The antihospholipid antibody syndrome is a clinical disorder where patients can develop recurrent episodes of arterial and venous thrombosis. Another name (misnomer) is lupus anticoagulant syndrome. The current terminology is to call it antiphospholipid syndrome with or without associated rheumatologic disease.

The procoagulant effects of the antiphospholipid antibodies lead to thrombosis and this is mediated through inhibition of the activated protein C pathway, inhibition of antithrombin activity, inhibition of the anticoagulant activity of beta glycoprotein I, inhibition of fibrinolysis and activation of platelets.

The most important complication from the antiphospholipid syndrome is venous clots and thromboembolism and less commonly, arterial clotting. Prophylaxis is achieved with oral aspirin and hydroxychloroquin.

How does D-Dimer testing help exclude DVT ?

A negative D-dimer test measured by ELISA testing with a normal Doppler ultrasound test has a high negative predictive value for DVT - meaning that it can reliably say that the patient does not have deep vein thrombosis.

Can a positive D-Dimer test diagnose DVT ?

A positive D-dimer test measured by ELISA testing does not confirm the existence of DVT as there are numerous causes of elevated D-dimer : infection, pregnancy and malignancy. Therefore, it should be used in conjunction with history, physical examination and ultasound study (Duplex) of the venous system.

What is hyperhomocysteinemia ? Hyperhomocysteinemia and Clot Formation Buffalo

Hyperhomocysteinemia is a rare condition that is either inherited or an acquired condition. It is inherited as an autosomal dominant manner. Hyperhomocysteinemia results from abnormal metabolism of methionine. This metabolic derangement in hyperhomocysteinemia results in decreased activation of protein C and impaired binding of the plasminogen activator. Hyperhomocysteinemia is associated with venous thromboembolism and arterial clot formation.

Acquired hyperhomocysteinemia is from nutritinal deficiencies of folate (folic acid), cobalamine and pyridoxine.

What is Virchow's Triad for DVT - Buffalo Vein Expert

Rudolph Virchow was the first physician to ecplain how pulmonary embolism develops as it develops from deep vein clots. He described what is now called 'Virchow's Triad' as a triad of circumstances and conditions that predispose patients to the develop deep vein thrombosis. He has been given credit for the triad posthumously and his name is associated with it.

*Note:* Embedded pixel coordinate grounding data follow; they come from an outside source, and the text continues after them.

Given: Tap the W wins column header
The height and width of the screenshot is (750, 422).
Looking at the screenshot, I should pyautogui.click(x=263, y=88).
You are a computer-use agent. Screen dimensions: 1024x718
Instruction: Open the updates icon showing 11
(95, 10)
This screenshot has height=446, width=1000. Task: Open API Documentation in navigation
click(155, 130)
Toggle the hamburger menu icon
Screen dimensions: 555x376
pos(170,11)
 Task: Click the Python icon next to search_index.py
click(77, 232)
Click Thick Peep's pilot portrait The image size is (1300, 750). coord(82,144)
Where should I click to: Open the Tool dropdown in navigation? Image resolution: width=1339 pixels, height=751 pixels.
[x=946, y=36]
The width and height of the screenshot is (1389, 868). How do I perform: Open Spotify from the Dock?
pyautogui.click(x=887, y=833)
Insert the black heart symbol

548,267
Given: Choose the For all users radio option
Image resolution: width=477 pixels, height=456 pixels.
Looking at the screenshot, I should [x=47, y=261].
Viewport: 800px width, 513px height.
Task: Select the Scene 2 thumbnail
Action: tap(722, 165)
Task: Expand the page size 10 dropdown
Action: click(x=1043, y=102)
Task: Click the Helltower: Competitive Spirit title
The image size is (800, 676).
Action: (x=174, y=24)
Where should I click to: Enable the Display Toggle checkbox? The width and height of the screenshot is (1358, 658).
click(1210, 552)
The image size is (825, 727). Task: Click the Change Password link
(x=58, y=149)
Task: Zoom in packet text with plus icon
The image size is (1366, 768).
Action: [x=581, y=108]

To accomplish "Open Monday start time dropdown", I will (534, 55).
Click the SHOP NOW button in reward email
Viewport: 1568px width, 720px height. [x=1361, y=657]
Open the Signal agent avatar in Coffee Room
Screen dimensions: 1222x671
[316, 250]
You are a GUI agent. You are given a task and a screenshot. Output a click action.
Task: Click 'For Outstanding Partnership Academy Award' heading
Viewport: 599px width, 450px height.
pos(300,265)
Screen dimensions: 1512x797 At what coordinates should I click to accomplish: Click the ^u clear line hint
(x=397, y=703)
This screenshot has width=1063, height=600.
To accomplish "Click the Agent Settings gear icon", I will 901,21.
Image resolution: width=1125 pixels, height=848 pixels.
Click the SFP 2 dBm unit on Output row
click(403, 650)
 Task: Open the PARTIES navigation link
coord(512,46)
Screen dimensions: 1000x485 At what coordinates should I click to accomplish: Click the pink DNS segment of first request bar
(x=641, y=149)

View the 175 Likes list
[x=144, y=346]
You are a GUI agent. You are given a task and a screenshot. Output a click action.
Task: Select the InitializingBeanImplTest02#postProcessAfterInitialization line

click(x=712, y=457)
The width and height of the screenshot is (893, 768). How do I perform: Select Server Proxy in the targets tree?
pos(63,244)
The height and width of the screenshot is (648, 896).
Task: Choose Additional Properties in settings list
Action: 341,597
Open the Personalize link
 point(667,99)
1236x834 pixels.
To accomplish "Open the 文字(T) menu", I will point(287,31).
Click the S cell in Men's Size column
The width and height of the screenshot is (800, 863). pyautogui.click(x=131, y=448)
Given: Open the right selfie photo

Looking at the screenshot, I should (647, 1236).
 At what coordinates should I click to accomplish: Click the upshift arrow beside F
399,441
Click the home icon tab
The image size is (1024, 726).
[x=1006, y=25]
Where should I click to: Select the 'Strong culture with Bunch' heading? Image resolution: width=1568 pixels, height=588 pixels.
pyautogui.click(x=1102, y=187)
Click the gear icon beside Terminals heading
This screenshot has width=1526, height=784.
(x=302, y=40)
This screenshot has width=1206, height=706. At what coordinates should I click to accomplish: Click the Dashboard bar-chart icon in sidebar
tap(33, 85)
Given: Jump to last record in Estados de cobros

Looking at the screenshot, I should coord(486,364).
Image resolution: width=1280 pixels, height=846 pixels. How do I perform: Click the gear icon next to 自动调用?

What is required for formation of blood clots is:

1) stasis - venous stasis - turbulence of blood flow and stagnant blood flow in the venous system

2) endothelial injury - injury to the inside lining of the vein wall

3) hypercoagulability - increased tendency to form blood clots from the elements or components of the blood clotting cascade and coagulation factors

Rudolph Virchow Facts for Medical Historians and Medical History Buffs

Rudolph Virchow (Rudolph Ludwig Karl Virchow) was the first physician who described the phenomenon of cells giving rise to other cells, i.e. "every cell originates from another cell". He called it or phrased this as "omnis cellula e cellula".